Influence estimation for attributing the unfairness of GNNs to training data

Machine Learning for Simulation Science

Ms. Min Wang, B.Sc.

Introduction

Graph Neural Networks (GNNs) have been ubiquitous in real-world applications including critical human-centered domains, such as credit prediction [Yang et al., 2020], criminal justice [Weber et al., 2019, Wang et al., 2022a]). Thus, measuring and ensuring the fairness for GNNs has become extremely important. In the ML literature, different fairness criteria have been proposed to measure the model prediction disparity between different test instances of interest - for example, test instances with the different sensitive attributes (statistical group fairness, counterfactual fairness), or similar test instances (individual fairness). Fairness on graphs has been developed a little in the past few years. Previous studies on graph fairness like Agarwal et al. [2021], Bose and Hamilton [2019], Dai and Wang [2021], Ma et al. [2022] primarily extend the fairness criteria and the model debiasing methods from the traditional ML to graph ML with/without slight adjustment. There are also some recent studies about the graph-specific structural fairness [Wang et al., 2022b], which measures the prediction disparity between nodes with different degrees. This notion of fairness is a result of the long-tailed degree distribution of the nodes in the training graph, and is different from the traditional ML fairness that mainly targets the sensitive attributes.

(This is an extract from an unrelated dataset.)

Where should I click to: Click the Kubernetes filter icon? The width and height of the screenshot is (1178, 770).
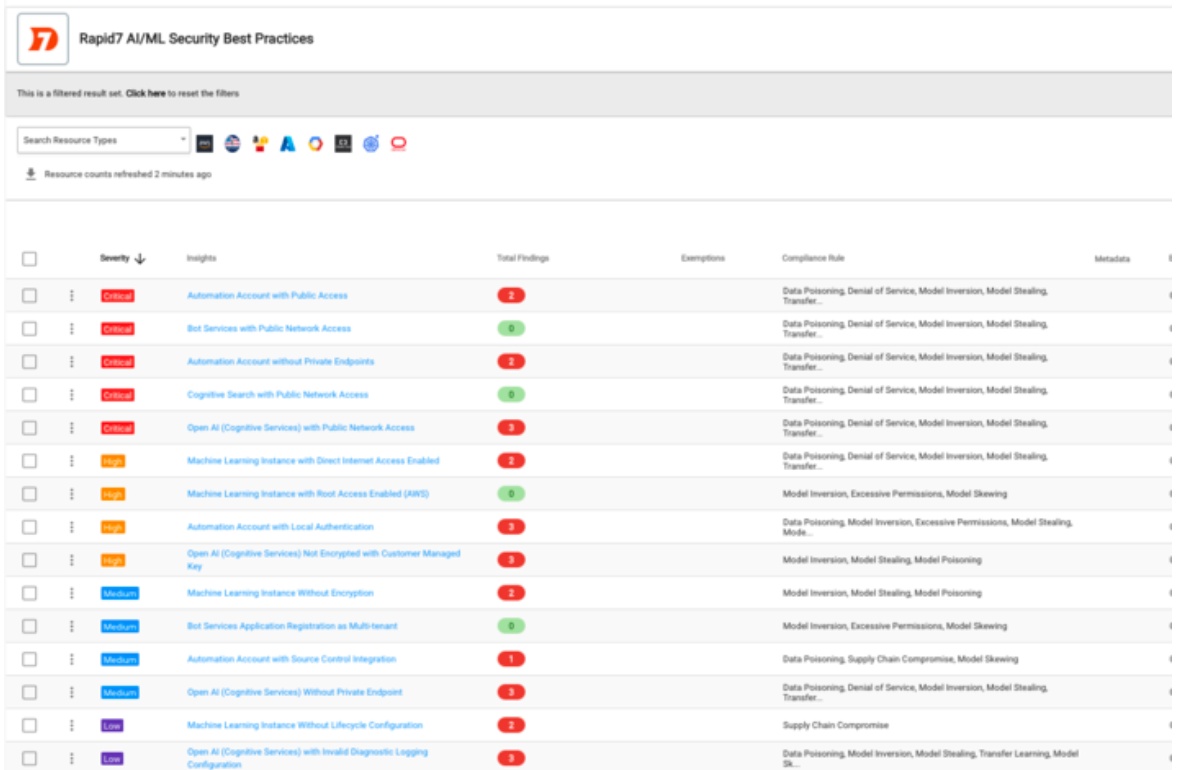[x=371, y=144]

However, existing studies [Agarwal et al., 2021, Bose and Hamilton, 2019, Dai and Wang, 2021, Tang et al., 2020] mainly focus on learning a debiased GNN model during training without explaining the underlying cause of the model bias. For a better understanding of the causes of the unfairness of GNN model predictions, recent work from Tang et al. [2020], Kang et al. [2022] and Dong et al. [2022] investigates the influence of nodes in the training graph on the unfairness of GNN predictions for node classification. Tang et al. [2020], Kang et al. [2022] focus on explaining the graph specific structural fairness, and do not investigate the traditional ML fairness criteria for graphs. Dong et al. [2022] explain the statistical group unfairness of GNN predictions by extending the Influence Functions [Koh and Liang, 2017] to graphs. However, this study does not investigate the individual, counterfactual or structural fairness criteria. Further, as graphs are non-i.i.d data, it is likely that the unfairness of model predictions is caused not only due to the nodes in the training graph but also the edges. However, none of the three studies so far investigate the  influence of graph edges on the unfairness of GNN predictions.

Therefore, we aim to fill in these research gaps by explaining the unfair predictions of GNN models for additional fairness criteria like individual fairness and counterfactual fairness in terms of the nodes as well as edges of the training graph.

Research Question

The overall goal of my master thesis is to get a better understanding of where different kinds of discrimination come from and how models become biased because of the training data.

As such, the project aims to address to the following specific challenge and open question:

How can we attribute the unfair predictions of GNNs at inference time to the nodes and edges of the input graph at training time?

This research is being carried out by the Master Student Ms. Ming Wang.